Since Sept. 11, 2001, the top-secret world created to respond to the terrorist attacks has grown into an unwieldy enterprise spread over 10,000 U.S. locations. Launch Photo Gallery »

These are not academic issues; lack of focus, not lack of resources, was at the heart of the Fort Hood shooting that left 13 dead, as well as the Christmas Day bomb attempt thwarted not by the thousands of analysts employed to find lone terrorists but by an alert airline passenger who saw smoke coming from his seatmate.

They are also issues that greatly concern some of the people in charge of the nation’s security.

“There has been so much growth since 9/11 that getting your arms around that – not just for the CIA, for the secretary of defense – is a challenge,” Defense Secretary Robert M. Gates said in an interview with The Post last week.

In the Department of Defense, where more than two-thirds of the intelligence programs reside, only a handful of senior officials – called Super Users – have the ability to even know about all the department’s activities. But as two of the Super Users indicated in interviews, there is simply no way they can keep up with the nation’s most sensitive work.

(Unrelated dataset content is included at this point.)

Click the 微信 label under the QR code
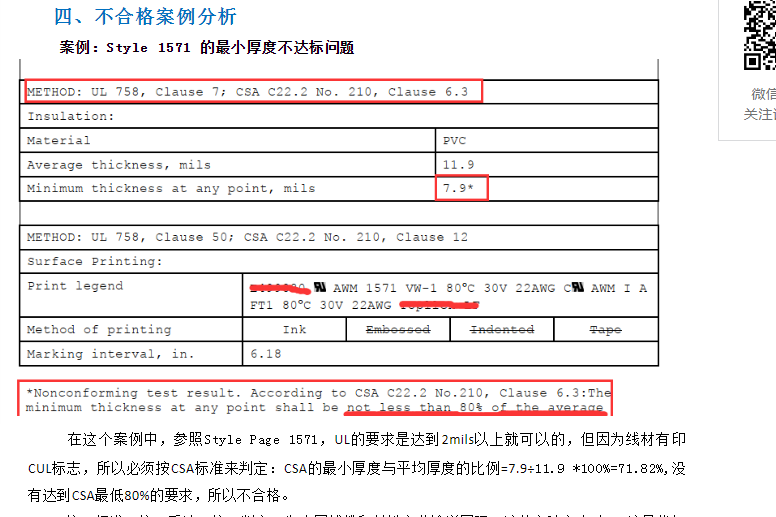The width and height of the screenshot is (776, 517). coord(763,93)
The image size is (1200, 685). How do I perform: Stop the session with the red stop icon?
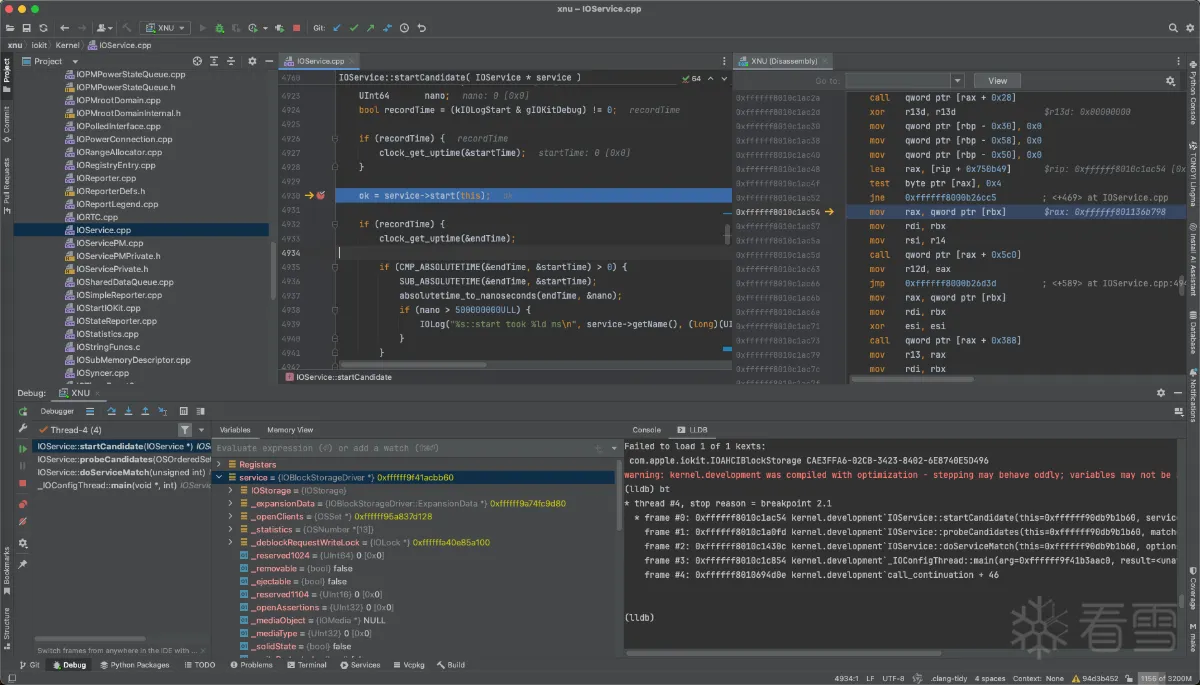click(x=297, y=28)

“I’m not going to live long enough to be briefed on everything” was how one Super User put it. The other recounted that for his initial briefing, he was escorted into a tiny, dark room, seated at a small table and told he couldn’t take notes. Program after program began flashing on a screen, he said, until he yelled ”Stop!” in frustration.

“I wasn’t remembering any of it,” he said.

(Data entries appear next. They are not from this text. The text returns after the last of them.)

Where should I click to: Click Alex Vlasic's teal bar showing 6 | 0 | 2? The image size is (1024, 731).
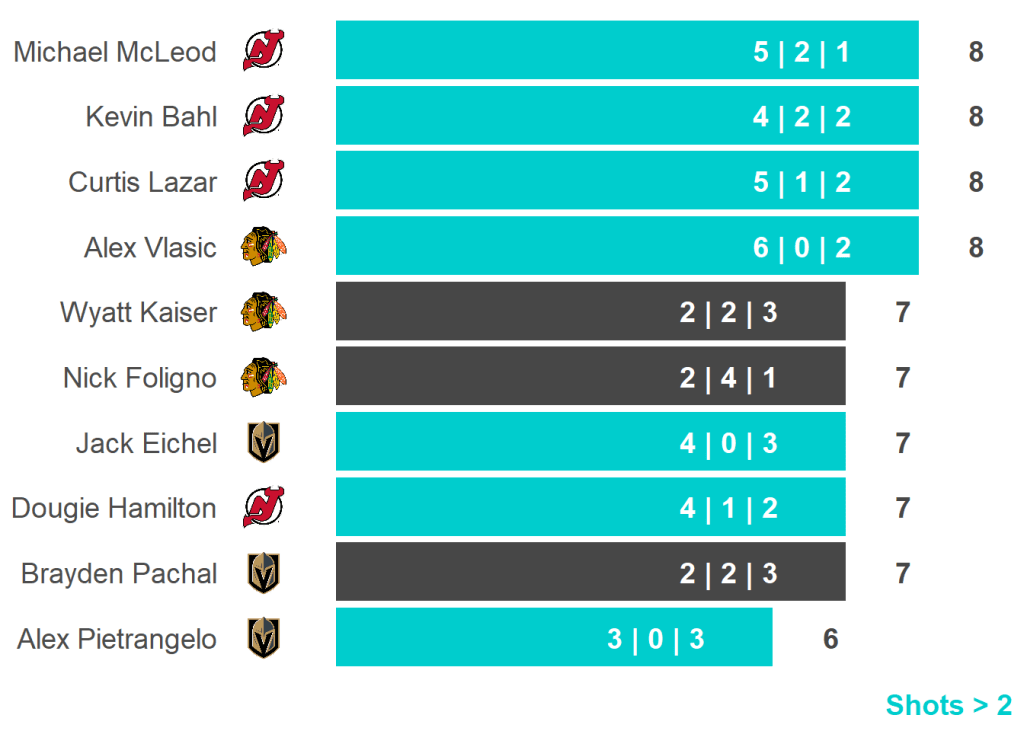point(627,247)
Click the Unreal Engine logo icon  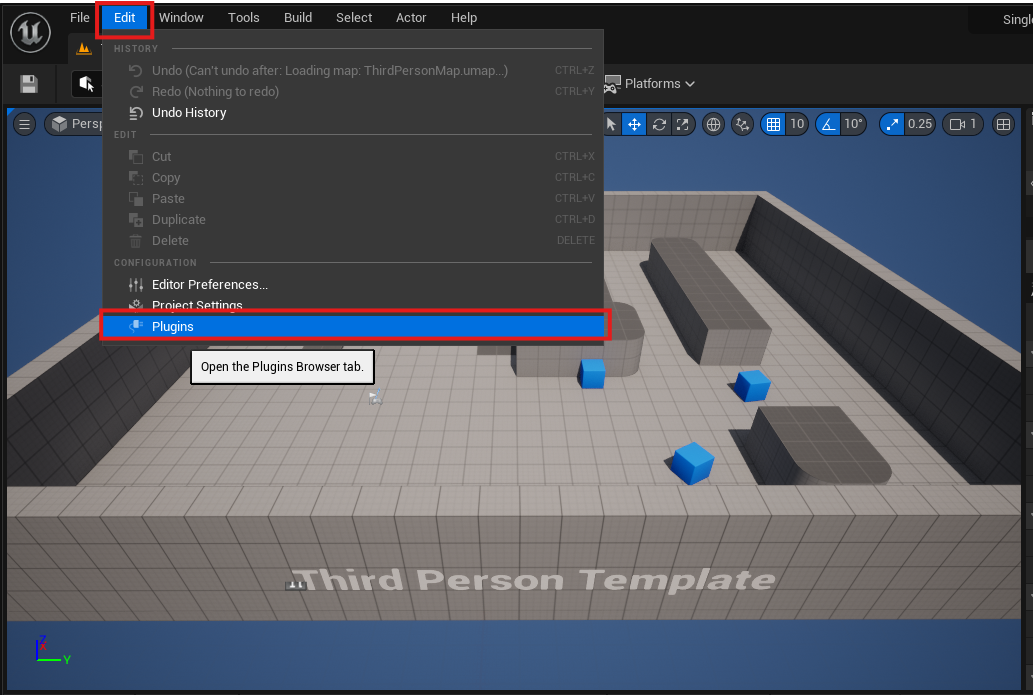pos(30,31)
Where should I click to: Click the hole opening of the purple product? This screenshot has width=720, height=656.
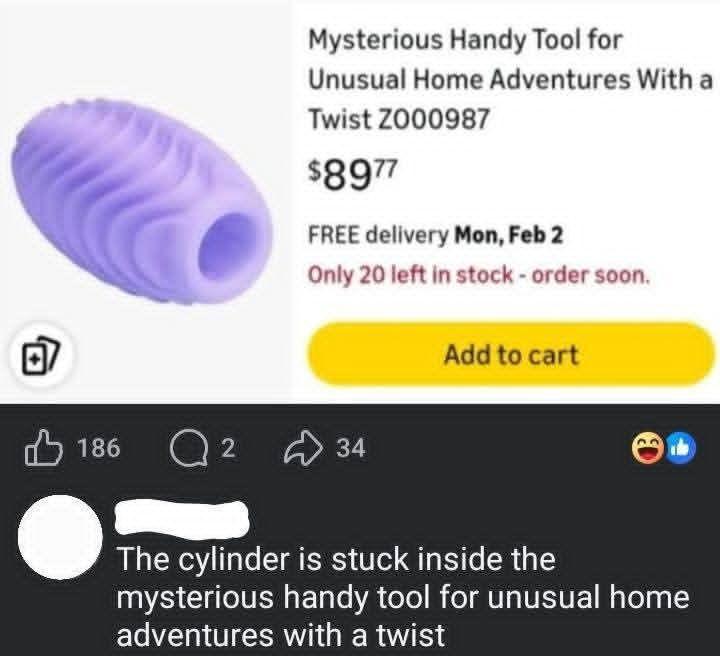coord(228,245)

Underscoring the seriousness of these issues are the conclusions of retired Army Lt. Gen. John R. Vines, who was asked last year to review the method for tracking the Defense Department’s most sensitive programs. Vines, who once commanded 145,000 troops in Iraq and is familiar with complex problems, was stunned by what he discovered.

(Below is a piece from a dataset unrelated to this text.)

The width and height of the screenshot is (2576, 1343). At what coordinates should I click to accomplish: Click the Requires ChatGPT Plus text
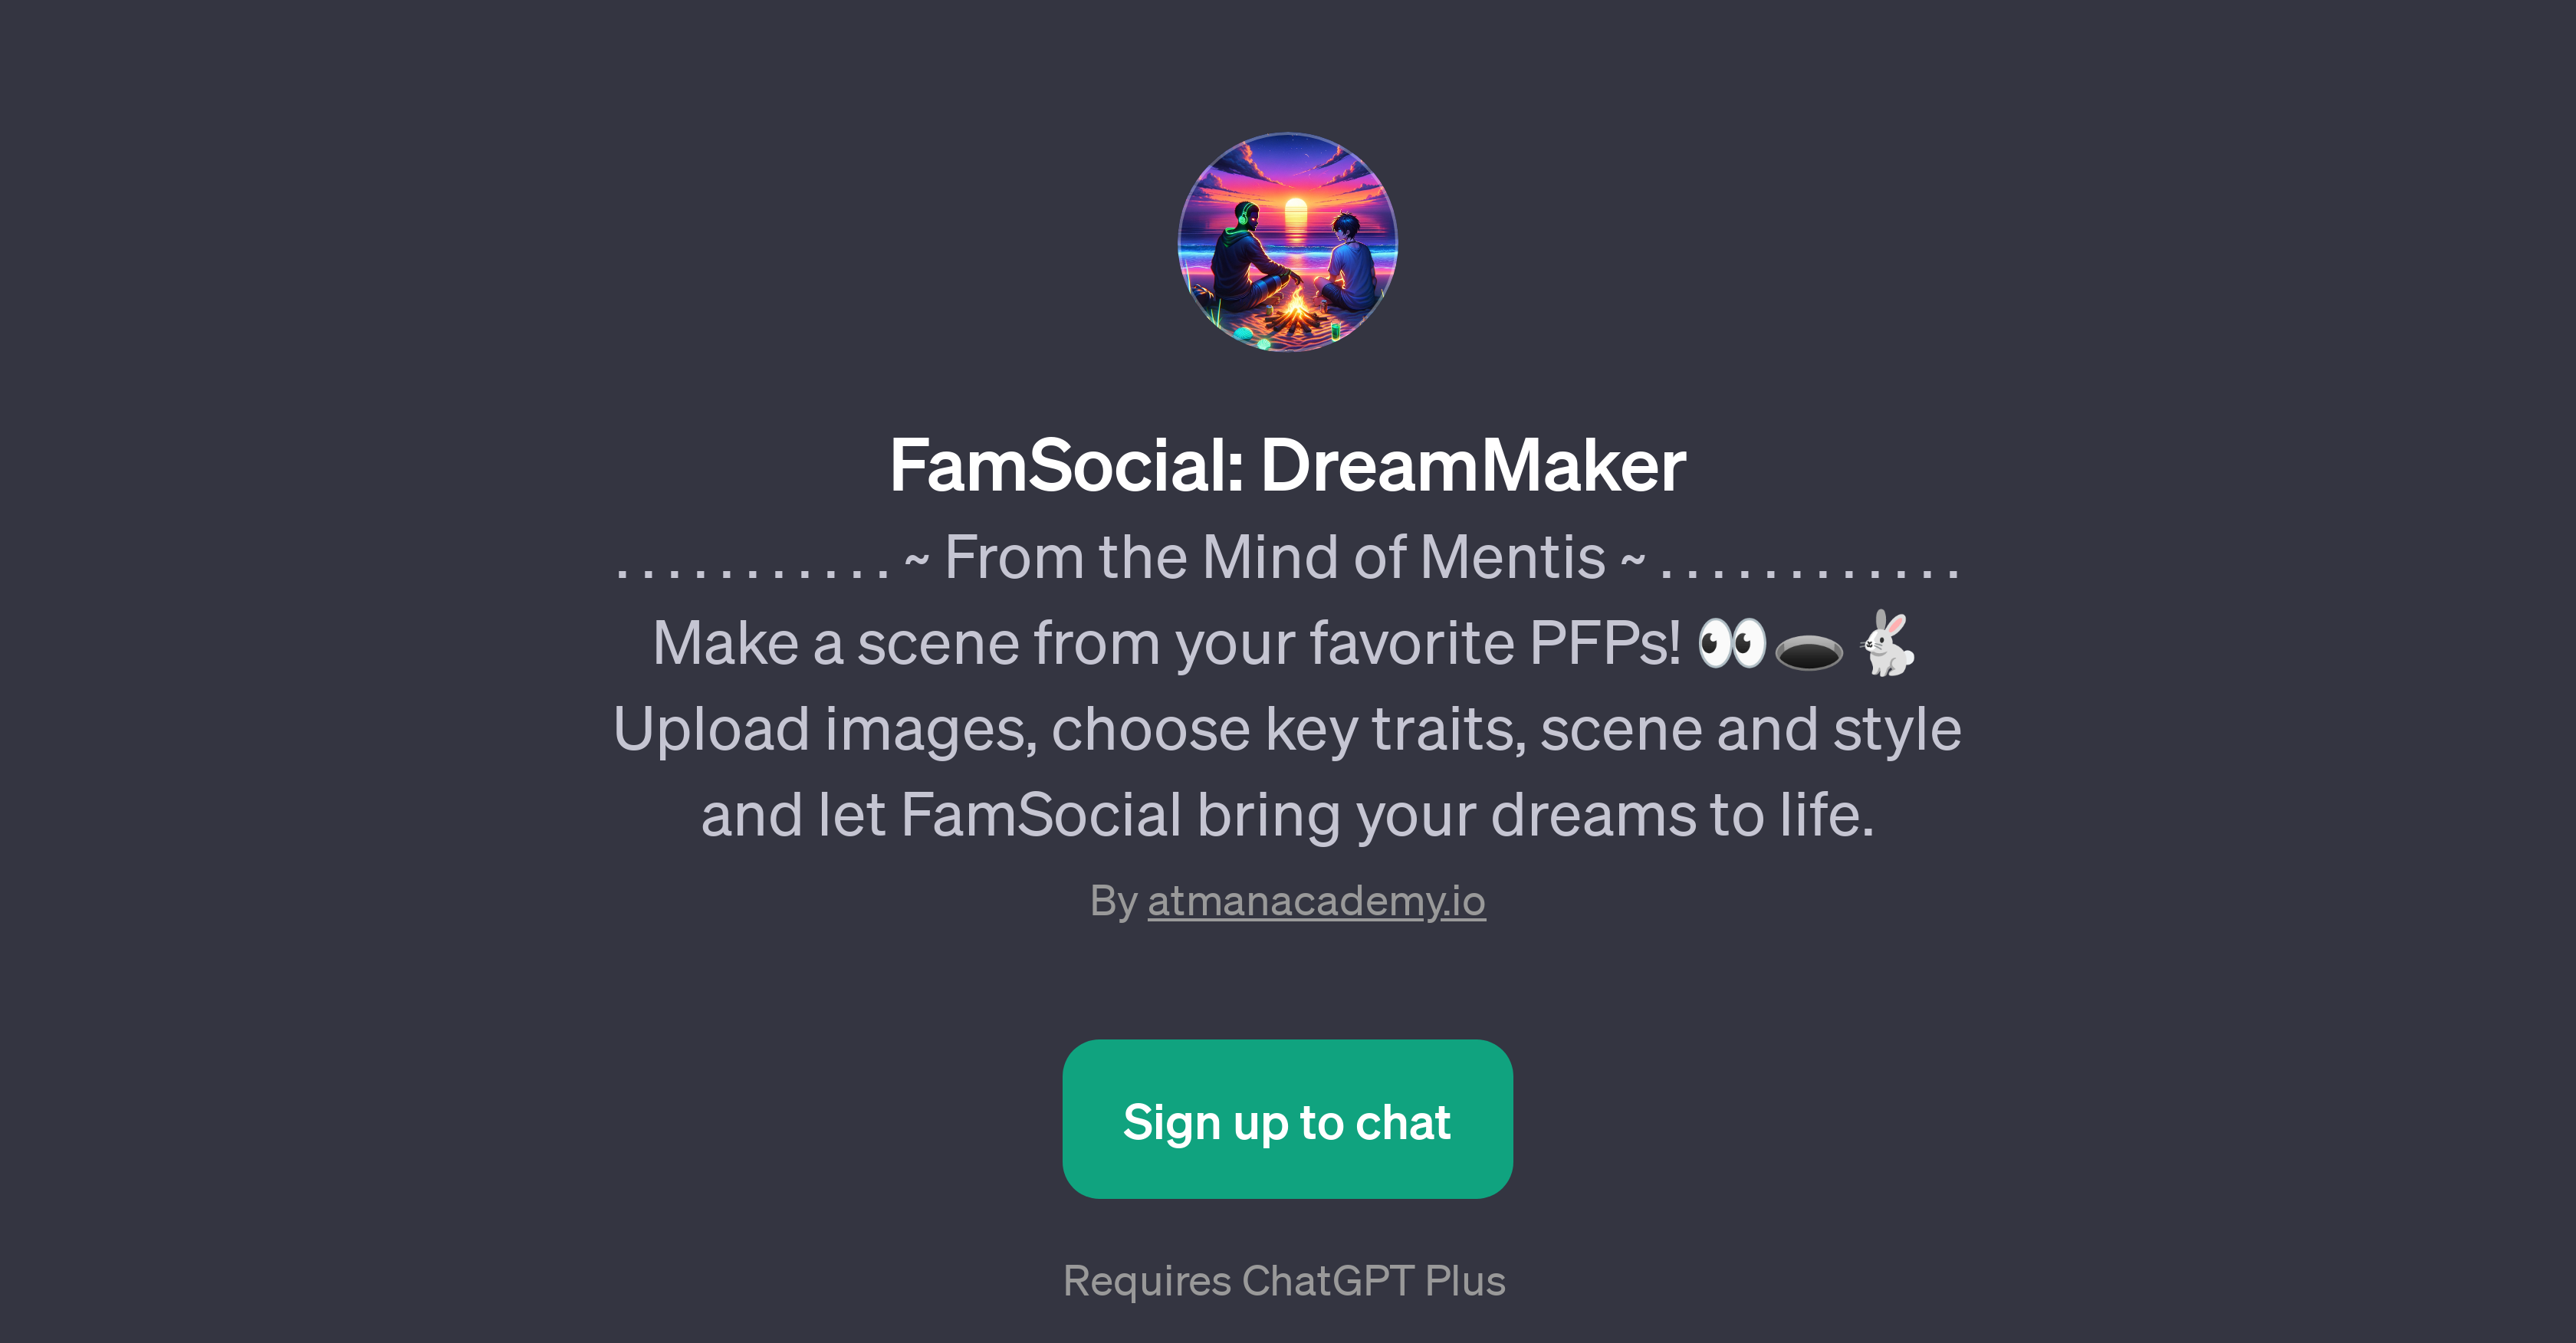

“I’m not aware of any agency with the authority, responsibility or a process in place to coordinate all these interagency and commercial activities,” he said in an interview. “The complexity of this system defies description.”

The result, he added, is that it’s impossible to tell whether the country is safer because of all this spending and all these activities. “Because it lacks a synchronizing process, it inevitably results in message dissonance, reduced effectiveness and waste,” Vines said. “We consequently can’t effectively assess whether it is making us more safe.”